Jacques Rozier était un grand admirateur des cinéastes français de l’avant-guerre (Jean Renoir et Jean Vigo en tête) et de leurs héritiers transalpins (Roberto Rossellini). Maine Océan porte la trace de cette filiation avec le néoréalisme italien. Ecrit en trois jours, tourné en trois semaines, le film traque, par un principe d’épuisement, des moments de vérité qui échapperaient à ses acteurs, examine les malentendus du langage qui séparent les êtres. Ici l’accident est salvateur, le détour compte plus que l’arrivée, les erreurs des personnages les définissent avec une humanité touchante, les rêves perdus deviennent matière à fiction. Une autre société, où chacun se définirait hors des clous et à l’abris des regards, est possible : voilà la leçon de Jacques Rozier, que des cinéastes français contemporains comme Guillaume Brac et Alain Guiraudie retiendront pour leurs propres utopies sociales.  

LES NAUFRAGES DE L’ÎLE DE LA TORTUE (1976) 

En 1974, Jacques Rozier fait une entorse à son errance hexagonale pour tourner pendant 8 semaines en Guadeloupe et en Dominique cette comédie qu'il produira seul avec Jacques Poitrenaud.
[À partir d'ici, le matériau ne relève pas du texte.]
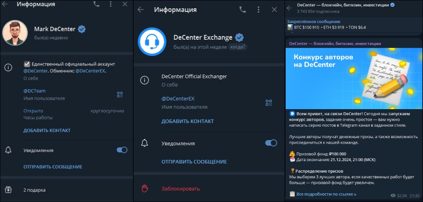Toggle notifications for Mark DeCenter
The image size is (423, 202).
click(x=122, y=150)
Son pitch à la Koh Lanta vaut de l’or : l’employé d’une agence de voyages (Pierre Richard, au top de son comique étourdi et maladroit) et son acolyte (Maurice Risch) organisent un séjour conceptuel sur une île déserte. Les participants devront y survivre, dans des conditions semblables à celles de Robinson Crusoé. Sauf que les touristes révèlent rapidement leur bestialité… 

Les Naufragés de l’île de la Tortuerésonne comme un aveu métaphorique de la méthode de travail Rozier : tout comme ses personnages, le réalisateur aime débarquer en terre inconnue pour expérimenter un concept auquel personne ne croit, brandissant son excentricité contre la morosité du monde. Ce faux carnet de voyage exotique est aussi l’occasion de dynamiter les idées reçues sur le bonheur : alors qu’ils étaient venus chercher le farniente, les vacanciers (interprétés par des acteurs débutants tels que Patrick Chesnais, Jacques Villeret et Jean-François Balmer) découvrent à leur insu que la félicité est un dur labeur qui se façonne et se mérite. Sous les tropiques, la poésie confuse, dense, parfois pleine d’impasses, de Jacques Rozier, n’a jamais été aussi criante. Conçue comme une comédie populaire, le film sera un échec en salles, sans doute parce qu’il est le témoignage indirect d’un cinéaste qui ne choisissait jamais la facilité.